Your objective ::
Can you carry on the excerpt about tiled VVC video streaming, picking up right after its final sentence?

Source excerpt ::

——

To encode the test sequences, VTM 7.3 was used in this experiment. The HEVC test model (HM) 16.20 was used as a baseline. Both non-tiled streaming and tiled streaming were conducted on HM and VTM. In non-tiled streaming, a non-MCTS high-quality bitstream is generated and transmitted to the client side. In tiled streaming, a base layer which containing a non-MCTS low-quality bitstream and a tile layer that contains a MCTS high-quality viewport tile bitstream are generated. By simulcasting both the tile and base layers, the proposed method can compensate when the user moves unexpectedly: the low-quality base layer is briefly displayed until the high-quality tile layer can be transmitted and rendered. For the quality evaluation, the peak signal-to-noise ratio (PSNR), video multimethod assessment fusion (VMAF)[12], multi-scale structural similarity (MS-SSIM)[13], and immersive video PSNR (IV-PSNR)[14] were used.Table 3 presents the Y-PSNR BD-rate savings of the HEVC tiled streaming, the VVC anchor, and the proposed extractor-based streaming method compared to the HEVC anchor. The HEVC tiled streaming produced a BD-rate gain of 30.20%, while the VVC anchor provided a gain of 32.34%. The proposed method yielded the highest gain at 48.00%. Figure 4 shows the rate distortion (RD) curves of the test sequences. As evident in the Figure, the proposed method outperforms the comparison methods. For the HEVC tiled streaming and the VVC anchor, the performance varied: at low bandwidth, the VVC anchor had better results than the HEVC tiled streaming, whereas at high bandwidth, the HEVC tiled streaming outperformed the VVC anchor.
RD-Curves, HEVC anchor vs HEVC 3×6 tiling, VVC anchor, and VVC 3×6 tiling on (a) AerialCity, (b) DrivingInCity, (c) DrivingInCountry
Table 4 lists the BD-rate savings of Y-PSNR, VMAF, MS-SSIM, and IV-PSNR for the proposed method as compared to the VVC anchor. The proposed method produced average BD-rate savings of 24.81%, 12.85%, 18.54%, and 30.86% in terms of Y-PSNR, VMAF, MS-SSIM, and IV-PSNR, respectively. Because IV-PSNR was designed to evaluate immersive video, this result indicates that the proposed method is advantageous for human quality assessment. Figure 5 shows the enlarged noticeable sections of the generated viewport in HEVC anchor, VVC anchor, HEVC tiled streaming, and VVC tiled streaming, each of which used QP values 31, 30, 28, 27 to match the bitrate. As shown in the figure, the HEVC anchor provides several noticeable visual artifacts, e.g., a street lamp in a yellow dotted circle. However, these artifacts are not shown in the VVC tiled streaming. Thus, the advantage of the proposed extractor-based streaming method is verified.

——

Records from a data source:
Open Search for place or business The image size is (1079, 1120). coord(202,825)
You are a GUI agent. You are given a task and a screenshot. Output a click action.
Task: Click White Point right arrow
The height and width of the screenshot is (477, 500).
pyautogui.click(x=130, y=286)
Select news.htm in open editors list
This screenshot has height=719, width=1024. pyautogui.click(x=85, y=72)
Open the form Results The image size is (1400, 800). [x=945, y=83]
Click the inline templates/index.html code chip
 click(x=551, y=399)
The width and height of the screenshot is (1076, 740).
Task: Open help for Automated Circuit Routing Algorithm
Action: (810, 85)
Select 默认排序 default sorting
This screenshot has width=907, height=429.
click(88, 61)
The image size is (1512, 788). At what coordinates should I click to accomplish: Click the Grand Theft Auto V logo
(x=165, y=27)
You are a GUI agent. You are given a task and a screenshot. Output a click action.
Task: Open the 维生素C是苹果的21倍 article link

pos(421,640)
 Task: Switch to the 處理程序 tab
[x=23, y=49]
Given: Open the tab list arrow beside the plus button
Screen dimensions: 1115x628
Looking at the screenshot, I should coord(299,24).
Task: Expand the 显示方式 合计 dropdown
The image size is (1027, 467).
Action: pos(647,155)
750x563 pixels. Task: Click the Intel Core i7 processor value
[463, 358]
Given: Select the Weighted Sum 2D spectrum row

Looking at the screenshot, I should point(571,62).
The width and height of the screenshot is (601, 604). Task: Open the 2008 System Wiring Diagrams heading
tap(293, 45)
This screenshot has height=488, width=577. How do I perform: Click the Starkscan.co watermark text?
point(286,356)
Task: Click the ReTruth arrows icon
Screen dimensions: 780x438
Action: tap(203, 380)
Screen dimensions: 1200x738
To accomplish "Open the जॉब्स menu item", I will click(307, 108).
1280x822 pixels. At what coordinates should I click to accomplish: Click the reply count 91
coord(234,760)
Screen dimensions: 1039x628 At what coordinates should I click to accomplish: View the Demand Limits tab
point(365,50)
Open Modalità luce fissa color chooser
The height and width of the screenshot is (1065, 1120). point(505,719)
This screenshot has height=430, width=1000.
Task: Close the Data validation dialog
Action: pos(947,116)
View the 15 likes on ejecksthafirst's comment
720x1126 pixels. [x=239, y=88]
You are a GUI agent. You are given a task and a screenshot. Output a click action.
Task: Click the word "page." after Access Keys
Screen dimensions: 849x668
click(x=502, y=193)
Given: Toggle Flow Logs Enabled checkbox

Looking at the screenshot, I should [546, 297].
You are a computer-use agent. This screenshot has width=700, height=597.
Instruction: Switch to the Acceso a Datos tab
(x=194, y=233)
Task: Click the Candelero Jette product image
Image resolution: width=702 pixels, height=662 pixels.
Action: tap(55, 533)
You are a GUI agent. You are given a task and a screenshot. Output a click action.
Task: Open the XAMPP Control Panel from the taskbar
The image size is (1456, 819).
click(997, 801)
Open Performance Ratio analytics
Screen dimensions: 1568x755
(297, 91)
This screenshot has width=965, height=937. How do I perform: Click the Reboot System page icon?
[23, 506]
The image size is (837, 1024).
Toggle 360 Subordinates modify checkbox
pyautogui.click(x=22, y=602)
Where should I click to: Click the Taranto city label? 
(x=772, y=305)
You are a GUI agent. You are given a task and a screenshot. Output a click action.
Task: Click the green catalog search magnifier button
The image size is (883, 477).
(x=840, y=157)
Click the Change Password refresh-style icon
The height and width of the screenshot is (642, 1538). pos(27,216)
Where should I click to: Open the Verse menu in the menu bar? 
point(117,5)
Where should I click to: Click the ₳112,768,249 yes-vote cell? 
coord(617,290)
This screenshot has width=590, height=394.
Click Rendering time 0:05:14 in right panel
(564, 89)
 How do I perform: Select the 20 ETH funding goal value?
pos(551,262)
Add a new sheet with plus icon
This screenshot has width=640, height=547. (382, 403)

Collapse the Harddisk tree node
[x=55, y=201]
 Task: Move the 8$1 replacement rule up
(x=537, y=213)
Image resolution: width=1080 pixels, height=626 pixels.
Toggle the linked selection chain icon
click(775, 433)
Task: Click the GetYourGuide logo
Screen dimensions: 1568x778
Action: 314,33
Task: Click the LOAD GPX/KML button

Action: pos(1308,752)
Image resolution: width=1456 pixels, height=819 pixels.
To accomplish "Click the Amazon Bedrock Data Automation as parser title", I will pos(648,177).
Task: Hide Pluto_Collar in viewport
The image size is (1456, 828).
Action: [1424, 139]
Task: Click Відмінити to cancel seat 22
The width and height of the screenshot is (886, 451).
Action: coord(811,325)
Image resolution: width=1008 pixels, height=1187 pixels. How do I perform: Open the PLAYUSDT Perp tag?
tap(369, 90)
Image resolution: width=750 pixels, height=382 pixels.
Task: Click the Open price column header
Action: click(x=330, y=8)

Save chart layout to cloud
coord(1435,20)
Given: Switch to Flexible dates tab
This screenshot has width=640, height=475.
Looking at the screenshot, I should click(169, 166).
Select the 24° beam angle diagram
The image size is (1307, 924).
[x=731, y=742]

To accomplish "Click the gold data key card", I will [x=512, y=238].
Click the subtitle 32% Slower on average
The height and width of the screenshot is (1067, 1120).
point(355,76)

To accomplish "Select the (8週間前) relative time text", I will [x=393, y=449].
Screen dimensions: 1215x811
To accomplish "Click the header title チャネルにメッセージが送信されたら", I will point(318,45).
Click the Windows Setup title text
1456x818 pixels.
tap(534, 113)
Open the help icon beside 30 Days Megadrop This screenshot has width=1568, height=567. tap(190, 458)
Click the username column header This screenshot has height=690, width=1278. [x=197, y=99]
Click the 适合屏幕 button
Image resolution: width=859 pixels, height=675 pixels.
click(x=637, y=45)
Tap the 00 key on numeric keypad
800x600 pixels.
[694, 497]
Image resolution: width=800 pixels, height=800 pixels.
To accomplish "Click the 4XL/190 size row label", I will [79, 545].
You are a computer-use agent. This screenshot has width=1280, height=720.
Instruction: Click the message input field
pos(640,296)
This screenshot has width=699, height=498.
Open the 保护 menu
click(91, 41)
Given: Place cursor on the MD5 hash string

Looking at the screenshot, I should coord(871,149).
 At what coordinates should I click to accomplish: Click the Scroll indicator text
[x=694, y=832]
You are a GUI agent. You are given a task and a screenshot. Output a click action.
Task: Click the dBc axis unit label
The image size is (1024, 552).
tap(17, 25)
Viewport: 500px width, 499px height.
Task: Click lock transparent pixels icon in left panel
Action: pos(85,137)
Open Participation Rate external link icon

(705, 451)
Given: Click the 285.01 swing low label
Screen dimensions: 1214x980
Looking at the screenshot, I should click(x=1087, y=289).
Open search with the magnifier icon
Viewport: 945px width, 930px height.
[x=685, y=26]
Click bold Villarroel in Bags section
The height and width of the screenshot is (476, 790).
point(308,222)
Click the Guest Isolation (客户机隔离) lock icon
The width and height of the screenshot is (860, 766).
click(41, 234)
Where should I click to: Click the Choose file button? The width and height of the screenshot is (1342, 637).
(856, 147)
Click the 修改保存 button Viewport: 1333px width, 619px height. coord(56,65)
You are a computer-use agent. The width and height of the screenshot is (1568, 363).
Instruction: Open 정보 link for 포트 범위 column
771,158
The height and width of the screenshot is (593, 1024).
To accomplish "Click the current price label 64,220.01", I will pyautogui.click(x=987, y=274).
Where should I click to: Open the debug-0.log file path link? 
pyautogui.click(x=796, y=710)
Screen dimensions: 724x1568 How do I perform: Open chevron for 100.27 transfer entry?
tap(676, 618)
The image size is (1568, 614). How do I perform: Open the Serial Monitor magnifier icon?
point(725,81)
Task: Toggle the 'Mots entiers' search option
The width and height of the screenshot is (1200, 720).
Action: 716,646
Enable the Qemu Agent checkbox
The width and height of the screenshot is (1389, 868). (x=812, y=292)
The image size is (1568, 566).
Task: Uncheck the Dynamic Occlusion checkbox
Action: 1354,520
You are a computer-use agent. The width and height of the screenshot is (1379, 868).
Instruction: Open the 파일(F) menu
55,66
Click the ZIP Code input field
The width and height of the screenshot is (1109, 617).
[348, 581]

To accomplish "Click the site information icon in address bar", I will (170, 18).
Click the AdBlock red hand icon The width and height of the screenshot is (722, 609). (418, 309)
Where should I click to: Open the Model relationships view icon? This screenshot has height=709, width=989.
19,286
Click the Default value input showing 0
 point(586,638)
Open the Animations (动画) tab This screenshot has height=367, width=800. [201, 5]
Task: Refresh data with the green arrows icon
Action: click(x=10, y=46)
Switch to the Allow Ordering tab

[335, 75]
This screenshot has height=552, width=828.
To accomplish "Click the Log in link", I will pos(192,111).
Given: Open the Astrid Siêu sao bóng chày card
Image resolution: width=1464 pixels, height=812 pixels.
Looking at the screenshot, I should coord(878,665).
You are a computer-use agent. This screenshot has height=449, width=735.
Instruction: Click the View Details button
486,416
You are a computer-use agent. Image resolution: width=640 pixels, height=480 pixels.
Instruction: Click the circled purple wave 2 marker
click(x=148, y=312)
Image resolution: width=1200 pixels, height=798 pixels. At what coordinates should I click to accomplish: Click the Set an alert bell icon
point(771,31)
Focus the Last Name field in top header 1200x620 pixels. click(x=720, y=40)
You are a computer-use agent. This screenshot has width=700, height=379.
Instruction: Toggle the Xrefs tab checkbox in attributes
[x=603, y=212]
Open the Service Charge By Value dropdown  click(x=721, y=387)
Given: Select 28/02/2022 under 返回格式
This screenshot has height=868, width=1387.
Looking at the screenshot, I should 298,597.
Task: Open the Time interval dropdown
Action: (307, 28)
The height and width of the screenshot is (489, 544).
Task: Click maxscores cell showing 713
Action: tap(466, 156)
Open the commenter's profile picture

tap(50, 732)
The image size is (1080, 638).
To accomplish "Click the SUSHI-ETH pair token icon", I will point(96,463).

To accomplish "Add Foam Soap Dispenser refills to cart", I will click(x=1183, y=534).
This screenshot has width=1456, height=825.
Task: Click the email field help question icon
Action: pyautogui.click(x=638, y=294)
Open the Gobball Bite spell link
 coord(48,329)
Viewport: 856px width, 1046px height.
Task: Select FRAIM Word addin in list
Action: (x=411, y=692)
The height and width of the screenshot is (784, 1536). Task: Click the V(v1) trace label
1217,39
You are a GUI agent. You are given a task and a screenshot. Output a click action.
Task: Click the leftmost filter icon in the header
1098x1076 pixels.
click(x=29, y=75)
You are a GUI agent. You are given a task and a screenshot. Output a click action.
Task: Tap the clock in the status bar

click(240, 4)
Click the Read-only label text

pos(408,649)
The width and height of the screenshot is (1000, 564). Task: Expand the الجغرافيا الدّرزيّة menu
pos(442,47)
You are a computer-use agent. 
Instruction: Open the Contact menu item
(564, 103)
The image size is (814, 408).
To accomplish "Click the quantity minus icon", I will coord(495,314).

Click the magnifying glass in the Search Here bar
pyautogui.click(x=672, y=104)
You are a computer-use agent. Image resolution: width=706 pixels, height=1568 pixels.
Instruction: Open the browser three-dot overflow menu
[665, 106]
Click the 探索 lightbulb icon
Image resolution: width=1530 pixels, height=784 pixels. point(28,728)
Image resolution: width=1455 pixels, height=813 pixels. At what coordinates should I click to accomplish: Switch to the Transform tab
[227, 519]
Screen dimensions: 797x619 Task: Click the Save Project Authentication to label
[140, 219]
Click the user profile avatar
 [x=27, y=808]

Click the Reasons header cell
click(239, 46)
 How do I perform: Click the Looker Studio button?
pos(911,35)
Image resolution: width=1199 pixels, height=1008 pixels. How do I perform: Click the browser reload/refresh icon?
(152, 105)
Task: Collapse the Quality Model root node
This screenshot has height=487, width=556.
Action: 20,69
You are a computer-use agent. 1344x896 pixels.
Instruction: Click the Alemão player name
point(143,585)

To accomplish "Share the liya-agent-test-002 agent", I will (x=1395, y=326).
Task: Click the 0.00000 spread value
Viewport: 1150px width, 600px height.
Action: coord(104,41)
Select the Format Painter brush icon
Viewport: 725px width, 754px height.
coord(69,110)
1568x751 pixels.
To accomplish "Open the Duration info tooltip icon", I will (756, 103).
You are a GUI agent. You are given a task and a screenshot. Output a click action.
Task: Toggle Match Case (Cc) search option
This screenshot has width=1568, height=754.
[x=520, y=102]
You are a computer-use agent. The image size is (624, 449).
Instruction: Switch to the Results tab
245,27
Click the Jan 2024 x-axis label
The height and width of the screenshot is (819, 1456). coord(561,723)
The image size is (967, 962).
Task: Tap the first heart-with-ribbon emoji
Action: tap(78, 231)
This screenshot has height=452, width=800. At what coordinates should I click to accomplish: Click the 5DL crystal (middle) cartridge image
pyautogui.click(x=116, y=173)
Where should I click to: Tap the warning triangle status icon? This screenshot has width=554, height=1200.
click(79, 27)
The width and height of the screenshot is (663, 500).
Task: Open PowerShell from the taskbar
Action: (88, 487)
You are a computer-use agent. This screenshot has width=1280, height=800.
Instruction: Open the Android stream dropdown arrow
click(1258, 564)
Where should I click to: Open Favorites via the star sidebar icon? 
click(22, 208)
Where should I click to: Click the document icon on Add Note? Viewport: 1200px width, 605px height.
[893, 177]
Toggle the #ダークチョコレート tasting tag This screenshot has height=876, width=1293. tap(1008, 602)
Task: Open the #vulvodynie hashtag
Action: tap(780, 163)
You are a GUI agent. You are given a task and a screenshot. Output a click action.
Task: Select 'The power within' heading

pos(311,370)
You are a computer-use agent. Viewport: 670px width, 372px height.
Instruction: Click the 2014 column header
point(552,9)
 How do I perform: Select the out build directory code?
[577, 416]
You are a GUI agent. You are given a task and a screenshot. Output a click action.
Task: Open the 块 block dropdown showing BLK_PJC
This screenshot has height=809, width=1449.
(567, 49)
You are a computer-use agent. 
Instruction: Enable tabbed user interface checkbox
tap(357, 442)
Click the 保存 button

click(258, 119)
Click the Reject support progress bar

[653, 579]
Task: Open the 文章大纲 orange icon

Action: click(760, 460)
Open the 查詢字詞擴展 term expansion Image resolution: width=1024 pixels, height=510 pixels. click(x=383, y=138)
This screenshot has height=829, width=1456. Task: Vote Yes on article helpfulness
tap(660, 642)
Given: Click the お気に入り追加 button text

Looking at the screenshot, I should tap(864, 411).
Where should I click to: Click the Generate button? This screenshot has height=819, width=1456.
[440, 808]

——

Response to this task ::
This paper proposes a VVC-compliant tile extractor and VVC tiled streaming system. When the client determines the viewport tiles and transmits them to the server, the server extracts high-quality viewport tiles and transmits them with the low-quality 360-degree video to the client simultaneously. Subsequently, the client decodes the bitstreams and generates the viewport. The proposed method showed a 24.81% Y-PSNR BD-rate gain compared to the VVC anchor. In the future, a bitstream extractor and merger (BEAMer) will be needed to implement a real-time tiled streaming system.
This work was supported by the National Research Foundation of Korea(NRF) grant funded by the Korea government(MSIT) (No. 2019 R1A2C1010476).
BIO
Jong-Beom Jeong
- 2018. 8. : Received B.S. degree in Department of Computer Engineering from Gachon University
- 2018. 9. ~ 2019. 8. : Pursued M.S. degree in Department of Computer Engineering from Gachon University
- 2019. 9. ~ Current : Pursuing Ph.D. degree in Department of Computer Education from Sungkyunkwan University (SKKU)
- Research of Interest : Multimedia communication and system, video compression standard
Soonbin Lee
- 2020. 2. : Received B.S. degree in Department of Computer Engineering from Gachon University
- 2020. 3. ~ Current : Pursuing M.S. degree in Department of Computer Education from Sungkyunkwan University (SKKU)
- Research of Interest : Multimedia communication and system, video compression standard
Inae Kim
- 2013. 8. : Received B.S. degree in Department of Nutrition and Foodservice Management from Pai Chai University
- 2019. 9. ~ Current : Pursuing M.S. degree in Department of Computer Education from Sungkyunkwan University (SKKU)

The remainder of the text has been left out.